Categorizing police misconduct is difficult. Our allegation data, the allegation
(the allegation) and allegation_desc
(the allegation description, though infrequently used) columns of data_allegation.csv
, includes 39,885 allegations of misconduct across hundreds of agencies in Louisiana. Out of these allegations, we downloaded a random sample of 500 unique allegation and allegation description pairs and hand categorized them into 39 labels, allowing for a single allegation-allegation description pair to have multiple labels.
These categories include: 'Abuse of Authority', 'Adherence to Law', 'Appearance and Cleanliness Violation', 'Arrest Violation', 'Arrest or Conviction', 'Associations Violation', 'Conduct Violation', 'Confidentiality Violation', 'Cooperation Violation', 'Detainment Violation', 'Discourtesy', 'Discrimination', 'Domestic Violence', 'Equipment Misuse and Damage', 'Handling Evidence Violation', 'Harassment', 'In Service Deficiency', 'Insubordination', 'Intimidation and Retaliation', 'Investigation Violation', 'Neglect of Duty', 'Performance of Duty', 'Policy and Procedure Violation', 'Prison-related Violation', 'Professionalism', 'Reporting Violation', 'Search Violation', 'Seizure Violation', 'Sexual Assault', 'Sexual Harassment', 'Stop Violation', 'Substance Violation', 'Supervision Violation', 'Technology Violation', 'Theft', 'Traffic Violation', 'Truthfulness', 'Use of Force', 'Weapon Violation', and 'Miscellaneous Allegation'.
Here is an example of three classified rows:
allegation | allegation_desc | classification |
---|---|---|
rule 2: moral conduct; paragraph 01 - adherence to law | r.s 14:37.7 relative to domestic abuse assault | Adherence to Law, Domestic Violence |
2:14: failure to secure property or evidence | nan | Handling Evidence Violation |
dr.03:09.932.01 - failure to follow supervisor instructions, perform work or otherwise comply with policy and procedure - 8 hour suspension | nan | Insubordination, Policy and Procedure Violation |
Note: These classifications are not final
Specifically, below we describe how we may use clustering algorithms to determine potential new categorizations of misconduct allegations that are less tied to the human classifier's biases. We also describe how we use a Support Vector Classifier to classify the allegations into the 39 categories above.
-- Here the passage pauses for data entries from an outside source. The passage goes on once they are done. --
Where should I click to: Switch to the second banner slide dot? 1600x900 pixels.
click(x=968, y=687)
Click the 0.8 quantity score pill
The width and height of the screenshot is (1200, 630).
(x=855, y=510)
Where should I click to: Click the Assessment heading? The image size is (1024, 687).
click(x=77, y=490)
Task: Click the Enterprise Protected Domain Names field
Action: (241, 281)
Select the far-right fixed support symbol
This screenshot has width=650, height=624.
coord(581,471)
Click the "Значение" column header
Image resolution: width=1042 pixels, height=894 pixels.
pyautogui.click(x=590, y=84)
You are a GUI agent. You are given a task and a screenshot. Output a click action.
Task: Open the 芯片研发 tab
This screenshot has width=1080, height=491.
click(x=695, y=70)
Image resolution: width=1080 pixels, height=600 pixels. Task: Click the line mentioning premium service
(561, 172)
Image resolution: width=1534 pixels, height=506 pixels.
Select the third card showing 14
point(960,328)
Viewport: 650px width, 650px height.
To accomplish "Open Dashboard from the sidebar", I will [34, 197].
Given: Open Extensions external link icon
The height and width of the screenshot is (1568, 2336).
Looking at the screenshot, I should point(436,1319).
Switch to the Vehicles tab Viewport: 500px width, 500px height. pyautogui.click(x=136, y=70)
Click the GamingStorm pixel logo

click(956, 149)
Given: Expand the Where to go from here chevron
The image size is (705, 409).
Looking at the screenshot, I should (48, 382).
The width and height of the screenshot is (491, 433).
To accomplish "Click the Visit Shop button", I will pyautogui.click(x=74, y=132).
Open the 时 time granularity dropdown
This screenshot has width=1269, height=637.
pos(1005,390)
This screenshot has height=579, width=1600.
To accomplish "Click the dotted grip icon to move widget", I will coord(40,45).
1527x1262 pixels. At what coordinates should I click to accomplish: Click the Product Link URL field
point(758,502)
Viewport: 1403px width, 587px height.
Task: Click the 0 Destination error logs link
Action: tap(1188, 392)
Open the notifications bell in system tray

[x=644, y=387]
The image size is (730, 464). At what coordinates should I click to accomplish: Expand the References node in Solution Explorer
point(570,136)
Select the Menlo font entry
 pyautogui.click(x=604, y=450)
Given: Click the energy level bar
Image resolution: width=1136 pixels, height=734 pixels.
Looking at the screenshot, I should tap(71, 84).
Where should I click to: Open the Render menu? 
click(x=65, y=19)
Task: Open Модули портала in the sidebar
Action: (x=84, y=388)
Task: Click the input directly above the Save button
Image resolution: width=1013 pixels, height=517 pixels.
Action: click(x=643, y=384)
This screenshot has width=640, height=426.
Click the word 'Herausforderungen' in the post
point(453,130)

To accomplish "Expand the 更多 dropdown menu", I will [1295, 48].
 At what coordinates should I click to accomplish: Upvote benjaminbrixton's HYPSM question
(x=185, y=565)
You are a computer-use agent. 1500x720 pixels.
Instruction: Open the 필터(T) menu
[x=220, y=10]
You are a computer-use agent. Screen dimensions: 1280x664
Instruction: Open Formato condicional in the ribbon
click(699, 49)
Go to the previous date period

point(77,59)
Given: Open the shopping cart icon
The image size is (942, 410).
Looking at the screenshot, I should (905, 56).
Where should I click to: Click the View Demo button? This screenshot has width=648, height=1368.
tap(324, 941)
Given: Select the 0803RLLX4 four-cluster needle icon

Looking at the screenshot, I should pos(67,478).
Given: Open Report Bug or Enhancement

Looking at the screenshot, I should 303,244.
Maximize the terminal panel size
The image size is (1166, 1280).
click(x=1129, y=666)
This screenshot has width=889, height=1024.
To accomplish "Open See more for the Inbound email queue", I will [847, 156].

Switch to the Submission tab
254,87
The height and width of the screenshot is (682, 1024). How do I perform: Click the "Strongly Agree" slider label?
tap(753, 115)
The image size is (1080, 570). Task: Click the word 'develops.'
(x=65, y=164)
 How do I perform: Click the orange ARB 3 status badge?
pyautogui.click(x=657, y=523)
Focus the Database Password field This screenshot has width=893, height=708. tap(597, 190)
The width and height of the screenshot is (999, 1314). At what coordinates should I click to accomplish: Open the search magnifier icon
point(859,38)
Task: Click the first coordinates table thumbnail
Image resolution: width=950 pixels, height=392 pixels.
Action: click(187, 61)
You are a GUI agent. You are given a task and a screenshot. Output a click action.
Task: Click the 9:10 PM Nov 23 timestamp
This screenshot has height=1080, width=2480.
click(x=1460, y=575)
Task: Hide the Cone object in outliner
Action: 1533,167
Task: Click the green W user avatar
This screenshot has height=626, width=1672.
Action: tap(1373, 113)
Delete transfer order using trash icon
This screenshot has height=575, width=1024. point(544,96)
The purpose of clustering is to give us latent connections between allegation and allegation description pairs that a human classifier may miss. For example, we may be overly focused on grouping by Use of Force, whereas the cluster may do a better job at classifying for all types of physical violence.
The process of our clustering is as such:
- Clean all allegation and allegation descriptions from
data_allegation.csv
and concatinate them into a single variable. - Fit three embeddings on the single variable: TF-IDF with a maximum of 5000 features, all-MiniLM-L6-v2, and DistilBERT base model (uncased).
- Fit a Uniform Manifold Approximation and Projection (UMAP) model with 15 nearest neighbors, a minimum distance of 0.1, 2 components, and a cosine metric on each of the three embeddings for dimensionality reduction.
- Hierarchical Density-Based Spatial Clustering of Applications with Noise (HBSCAN) model with a minimum cluster size of 20 and a euclidean distance metric on each of the dimensionally reduced embeddings to cluster the text.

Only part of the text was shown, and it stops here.